If hemorrhage is the first presentation, or angioarchitecture is ever changing, antiplatelet medications would not be sufficient^1,3-5). When such alteration is detected, proximal occlusion, resection of lesion, or endovascular obliteration with or without revascularization should be carefully selected. It should be decided after careful assessment of ruptured aneurysm, vessels proximal and distal to the aneurysm, and status of collaterals. Endovascular treatment can be a strong alternative when surgical approach is not feasible due to inherent fragility in vessel wall. Stent-assisted coiling could salvage proximal parent artery simultaneously obliterating aneurysm without compromising vessel. If vascular territory infarction already occurred and chance of recovery is quite low, obliteration without revascularization also might be considered.
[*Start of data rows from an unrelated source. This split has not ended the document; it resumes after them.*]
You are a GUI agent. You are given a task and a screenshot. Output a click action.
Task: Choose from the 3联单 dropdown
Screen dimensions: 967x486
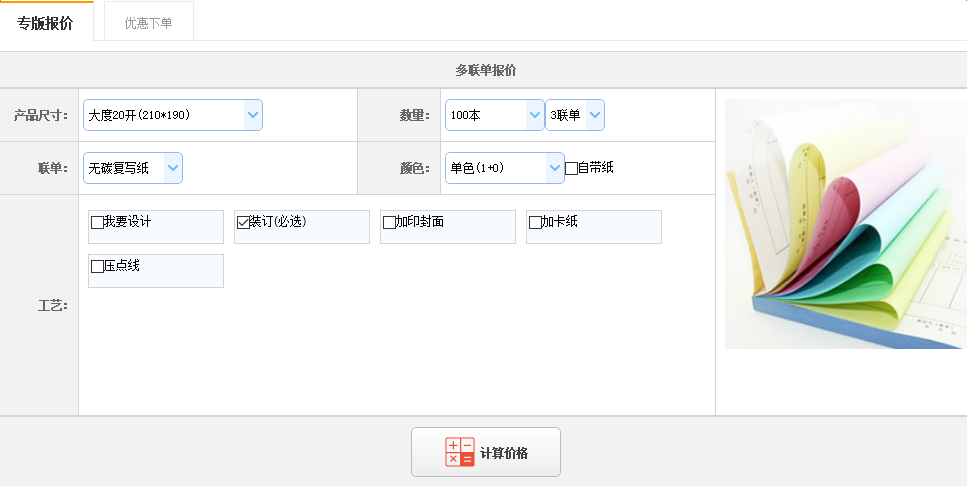point(575,115)
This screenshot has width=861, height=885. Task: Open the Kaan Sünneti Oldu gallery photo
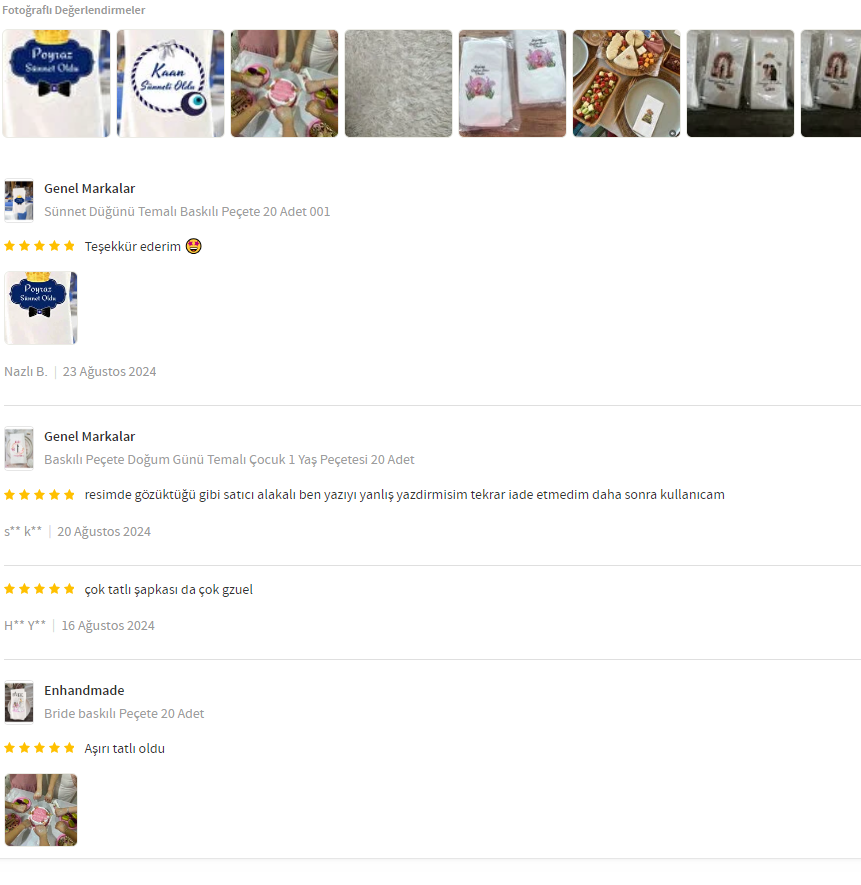[x=171, y=84]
As previously reported, the outcome of the ACA dissection patients is better than that of the other ACA stroke patients after appropriate treatment¹⁰⁾.

An ACA dissecting aneurysm presenting with acute onset SAH and infarction in a young adult patient should be regarded as a high risk for subsequent stroke, albeit quite rarely. Although radiographic findings are often uncertain for dissection, serial angiographic surveillance is crucial to detect an on-going risk of stroke. When changes in the angiographic architecture are identified, endovascular or surgical management with or without revascularization should be meticulously considered.